Partial Index : A feature that creates an index only when certain conditions are met. It allows for efficient index creation and maintenance by narrowing the scope of the index.
When a value with only name
is inserted, stu_1col_uni_idx
allows only one row with the same name
where major
is null
. By creating two complementary indexes, we can skillfully prevent duplicates with null
values in a specific
column.
An error occurs when trying to store a value without major
However, when there are two unique constraints like this, since only one constraint check is allowed during Upsert
execution, the batch did not run as intended.
After much deliberation, I decided to check if a specific value is missing before executing the SQL and then execute the SQL that meets the conditions.
Implementing SelectConstraintWriter
public class SelectConstraintWriter extends JdbcBatchItemWriter<Student> {
@Setter
private String anotherSql;
@Override
public void write(List<? extends Student> items) {
if (items.isEmpty()) {
return;
}
List<? extends Student> existMajorStudents = items.stream()

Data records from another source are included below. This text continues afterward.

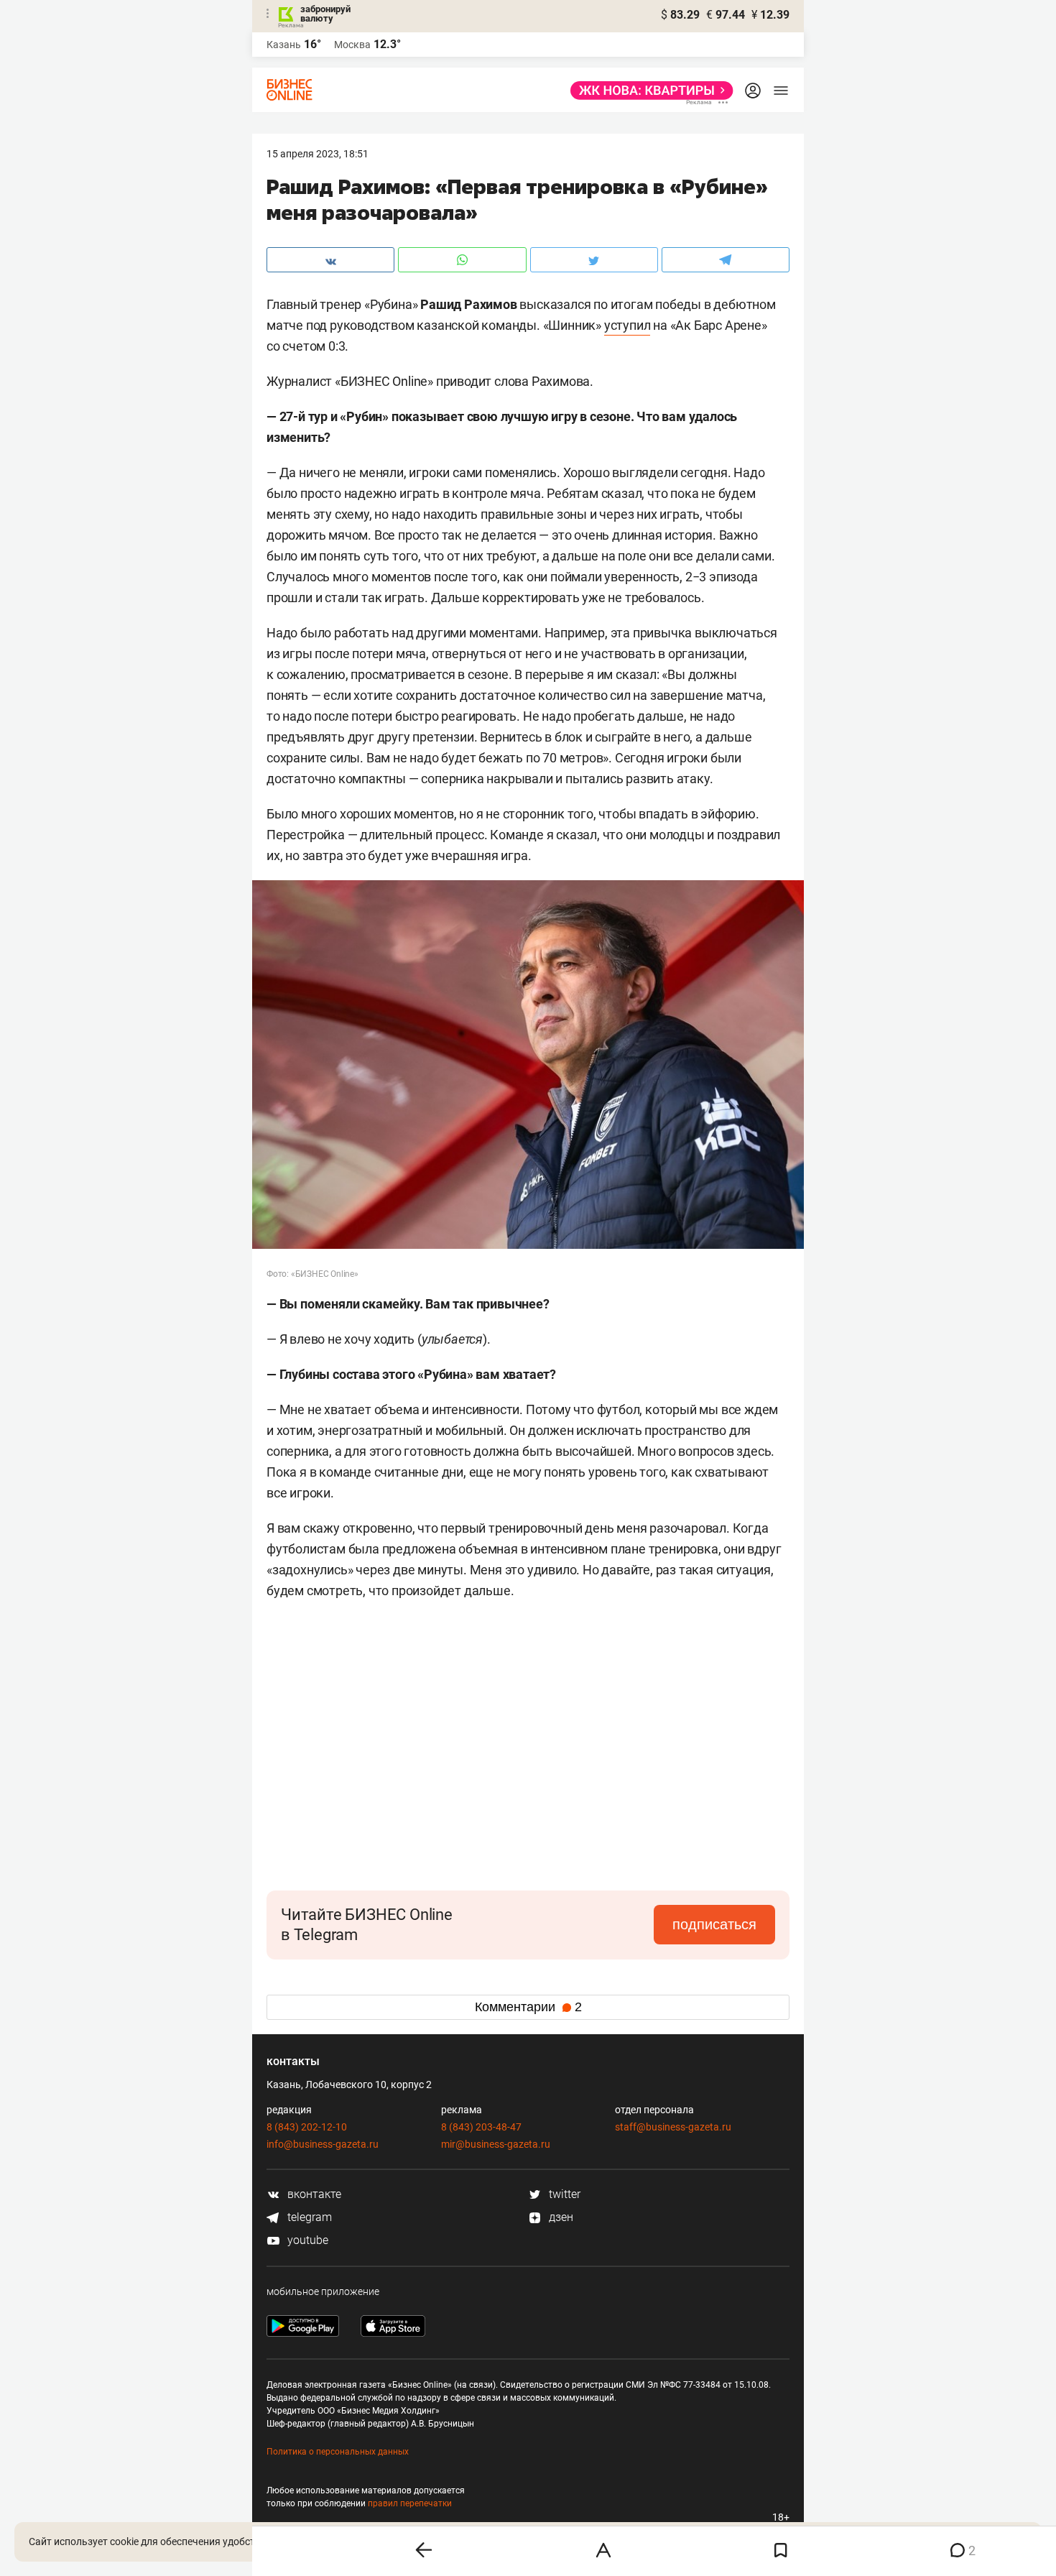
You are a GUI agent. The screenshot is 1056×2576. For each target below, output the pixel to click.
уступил (627, 325)
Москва (352, 44)
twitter (563, 2194)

.filter(student -> student.getMajor() != null)
.collect(toList());
List<? extends Student> nullMajorStudents = items.stream()

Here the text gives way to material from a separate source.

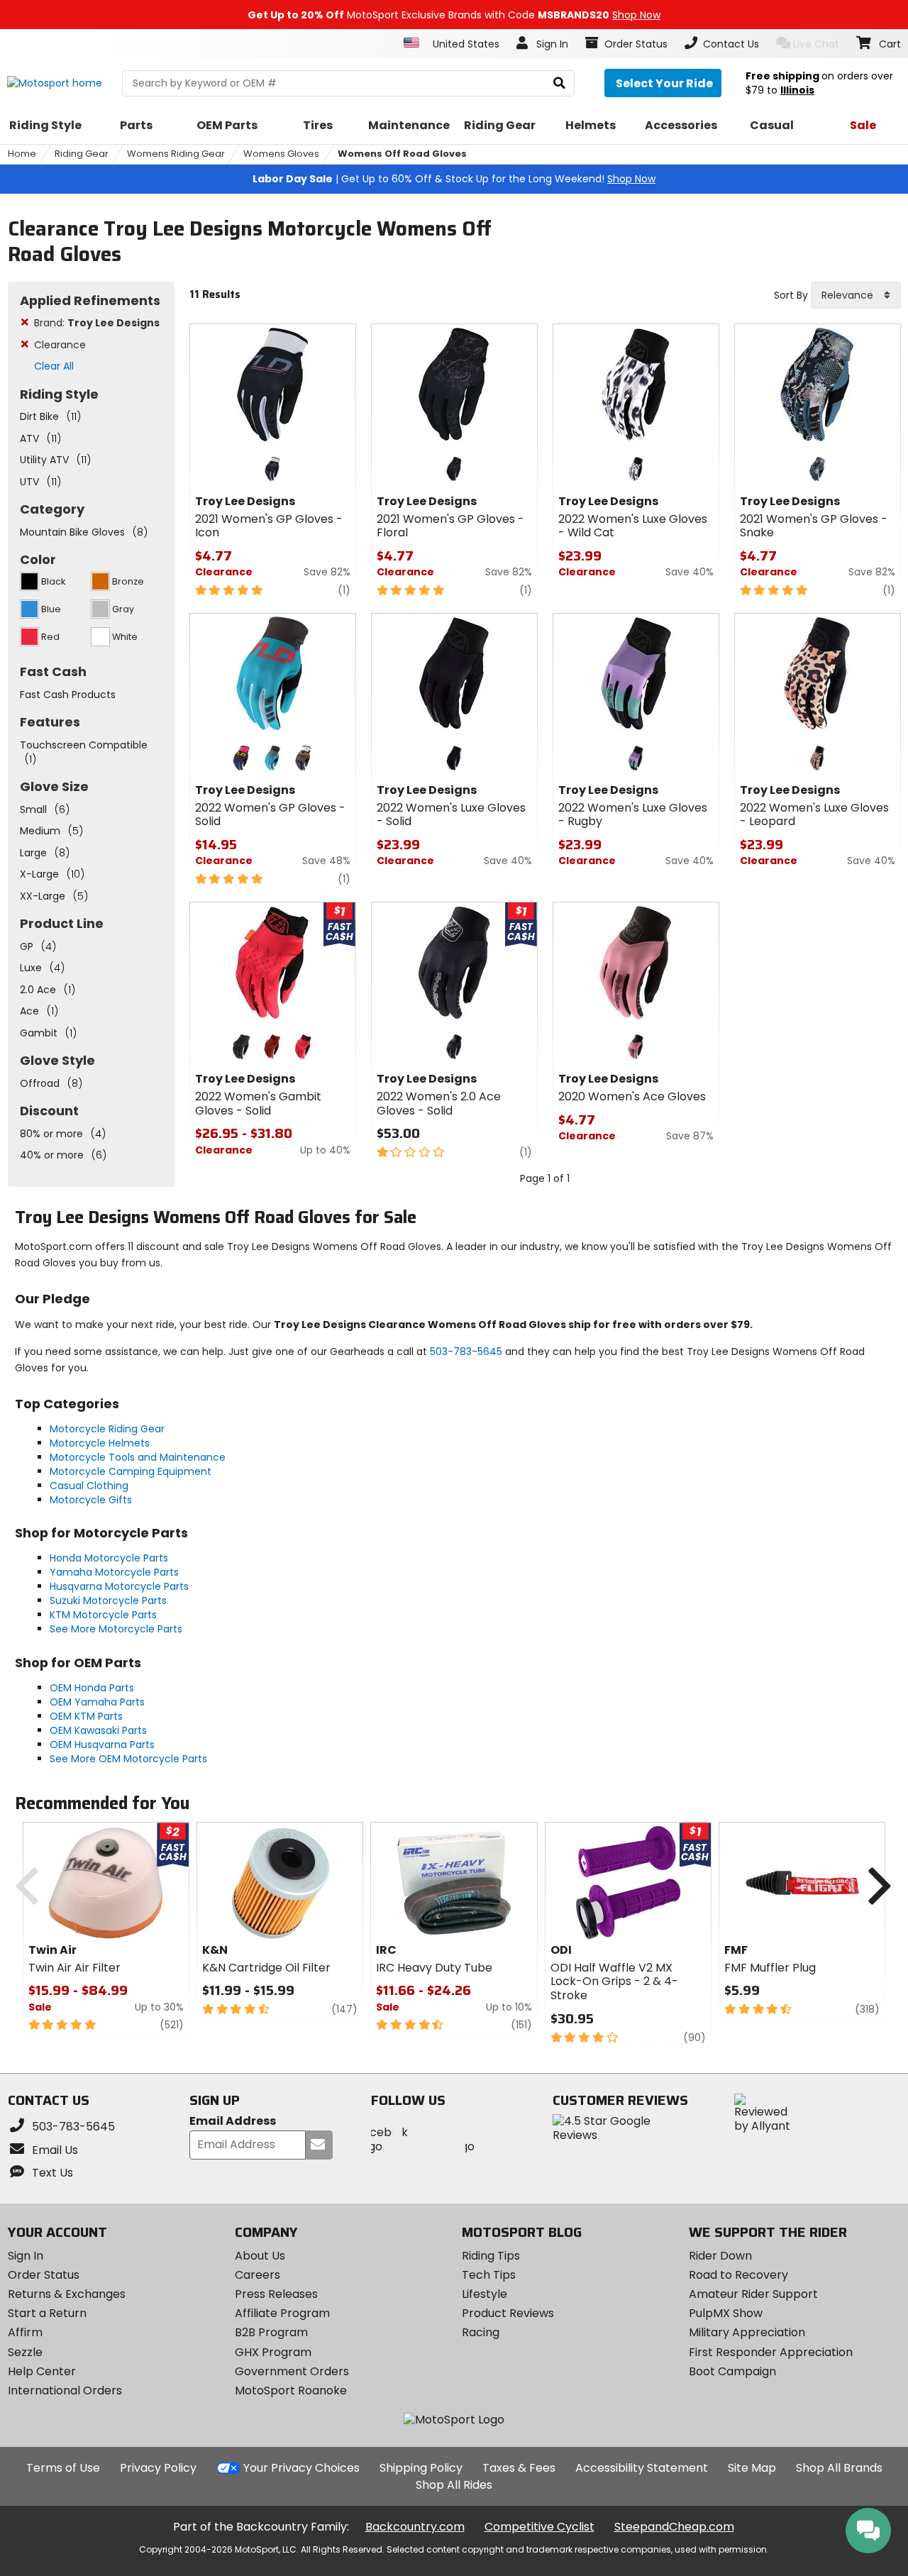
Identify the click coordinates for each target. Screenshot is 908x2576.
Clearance (60, 345)
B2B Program (271, 2332)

.filter(student -> student.getMajor() == null)
.collect(toList());
executeSql(existMajorStudents, sql);
executeSql(nullMajorStudents, anotherSql);
}
private void executeSql(List<? extends student> students, String sql) {
if (logger.isDebugEnabled()) {
logger.debug("Executing batch with " + students.size() + " items.");
}
int[] updateCounts;
if (usingNamedParameters) {
if (this.itemSqlParameterSourceProvider == null) {
updateCounts = namedParameterJdbcTemplate.batchUpdate(sql, students.toArray(new Map[students.size()]));
} else {
SqlParameterSource[] batchArgs = new SqlParameterSource[students.size()];
int i = 0;
for (student item : students) {
batchArgs[i++] = itemSqlParameterSourceProvider.createSqlParameterSource(item);
}
updateCounts = namedParameterJdbcTemplate.batchUpdate(sql, batchArgs);
}
} else {
updateCounts = namedParameterJdbcTemplate.getJdbcOperations().execute(sql,
(PreparedStatementCallback<int[]>) ps -> {
for (student item : students) {
itemPreparedStatementSetter.setValues(item, ps);
ps.addBatch();
}
return ps.executeBatch();
});
}
if (assertUpdates) {
for (int i = 0; i < updateCounts.length; i++) {
int value = updateCounts[i];
if (value == 0) {
throw new EmptyResultDataAccessException("Item " + i + " of " + updateCounts.length
+ " did not update any rows: [" + students.get(i) + "]", 1);
}
}
}
}
}
I implemented this by overriding the write
method of the JdbcBatchItemWriter
that was previously used. By checking
the presence of major
in the code and selecting and executing the appropriate SQL, we can ensure that the Upsert
statement works correctly instead of encountering a duplicateKeyException
.
Here is an example of usage:
@Bean
SelectConstraintWriter studentItemWriter() {
String sql1 =
"INSERT INTO student(id, name, major) "
+ "VALUES (nextval('hibernate_sequence'), :name, :major) "
+ "ON CONFLICT (name, major) WHERE major IS NOT NULL "
+ "DO UPDATE "
+ "SET name = :name, "
+ " major = :major";
String sql2 =
"INSERT INTO student(id, name, major) "
+ "VALUES (nextval('hibernate_sequence'), :name, :major) "
+ "ON CONFLICT (name) WHERE major IS NULL "
+ "DO UPDATE "
+ "SET name = :name, "
+ " major = :major";
SelectConstraintWriter writer = new SelectConstraintWriter();
writer.setSql(sql1);
writer.setAnotherSql(sql2);
writer.setDataSource(dataSource);
writer.setItemSqlParameterSourceProvider(new BeanPropertyItemSqlParameterSourceProvider<>());
writer.afterPropertiesSet();
return writer;
}
Conclusion
It's regrettable that if PostgreSQL
allowed multiple constraint checks during Upsert
execution, we wouldn't have
needed to go to such lengths. I hope for updates in future versions.